Outils de communication qui nous rapprochent des êtres aimés, escroquerie dont nous sommes les prisonniers, addiction au clic intempestif, journaux intimes sans cadenas, voyeurisme 2.0… Nombreux sont les points de vue quant aux réseaux sociaux, et il me semble qu’avis positifs et négatifs ne sont pas incompatibles.

d30pi - Facebook, ce fléau ?

Concentrons-nous sur le grand leader du genre, Facebook. Au départ, l’idée séduit : pouvoir garder contact avec ses proches, qu’ils soient nos voisins ou à des centaines de kilomètres. En plus, comme ils disent, « c’est simple, et gratuit ! (et ça le restera toujours) ».

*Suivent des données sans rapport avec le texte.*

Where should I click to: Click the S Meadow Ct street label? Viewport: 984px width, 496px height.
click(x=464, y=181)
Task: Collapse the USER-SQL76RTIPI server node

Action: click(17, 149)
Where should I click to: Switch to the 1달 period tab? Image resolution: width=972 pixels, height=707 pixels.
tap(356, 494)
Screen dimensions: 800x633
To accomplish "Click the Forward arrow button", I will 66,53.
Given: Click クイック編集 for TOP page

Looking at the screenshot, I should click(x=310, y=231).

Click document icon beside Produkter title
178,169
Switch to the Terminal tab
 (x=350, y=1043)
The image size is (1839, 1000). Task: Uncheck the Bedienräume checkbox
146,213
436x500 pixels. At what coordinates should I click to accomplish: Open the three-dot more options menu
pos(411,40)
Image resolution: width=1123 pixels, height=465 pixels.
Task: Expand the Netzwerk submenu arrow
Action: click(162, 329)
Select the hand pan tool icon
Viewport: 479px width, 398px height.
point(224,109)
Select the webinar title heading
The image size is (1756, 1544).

Aux débuts du projet, beaucoup d’entre nous ont voulu tester, intrigués. On en avait connues des plateformes sociales : MSN, myspace, skyblog et compagnie ; la curiosité nous a poussés à nous inscrire, pour comparer. Sauf que c’est là que le piège se referme ! Une fois inscrits, plus moyen de supprimer son compte, uniquement le désactiver [edit du 26/09/2017 : il me semble que ce paramètre a changé, on peut maintenant le supprimer, mais Facebook conserve nos données pour en faire ce qu’il veut]. Mais cela n’empêche pas d’autres utilisateurs de continuer à poster des photos de vous, cela ne supprime pas tout ce qui a déjà été posté par d’autres et au sein de quoi vous êtes « tagués », et bien évidemment, cela ne supprime pas vos informations des bases de données de l’entreprise. Alors du coup, je me suis retrouvée face à un dilemne : désactiver et perdre toute visibilité sur ce qui se dit et se poste à mon propos, ou rester et être vigilante et sélective quant au contenu qui me concerne.

Vous l’aurez compris, j’ai préféré la seconde option, non sans quelques phases de doute qui reviennent de temps en temps. D’autant plus que je n’ai la possibilité de contacter certaines de mes relations que par ce biais.

Mais comme je l’ai dit plus haut, qui dit journal intime à ciel ouvert, dit tri rigoureux de ce qui s’affiche sur la toile. Certains n’ont pas cette discipline, et le fil d’actualités se transforme alors en agglomérat d’informations inintéressantes, de publicités, de débats stériles voire de querelles sensées être privées.

pd4ks - Facebook, ce fléau ?

C’est l’avènement du voyeurisme et du déballage public : nombre de divorces prennent aujourd’hui racine dans un banal « tu parles à qui sur FB? / c’est qui cette conne? / pourquoi il y a une photo de toi en boîte avec deux bimbos alors que tu m’as dit que tu allais voir le match chez Marc ? »… Sans aller jusqu’au drame familial, le réseau social voyeur incite chacun à se mettre en scène. En effet, grâce à (ou à cause de) cet outil formidable, nous sommes tous devenus des personnages publics, à plus ou moins grande échelle. C’est ainsi que certaines se retrouvent à poster des photos d’elles en tenue légère et à se donner comme profession « mannequin » sans avoir jamais été rémunérées pour de telles prestations. C’est ainsi que tout adolescent muni d’un appareil numérique compact peut se dire « photographe » pour avoir capturé son chat avec un fond flou.

uwpbk - Facebook, ce fléau ?

Mais pour conclure, j’essaierai d’éclairer un peu ce tableau sombre : le réseau social le plus connu (qui a fait son entrée en Bourse et a rendu un étudiant multimilliardaire… n’oublions pas à qui tout cela profite, entre autres) peut, s’il est utilisé à bon escient, se révéler un outil très utile et nous sommes chacun responsables de notre image.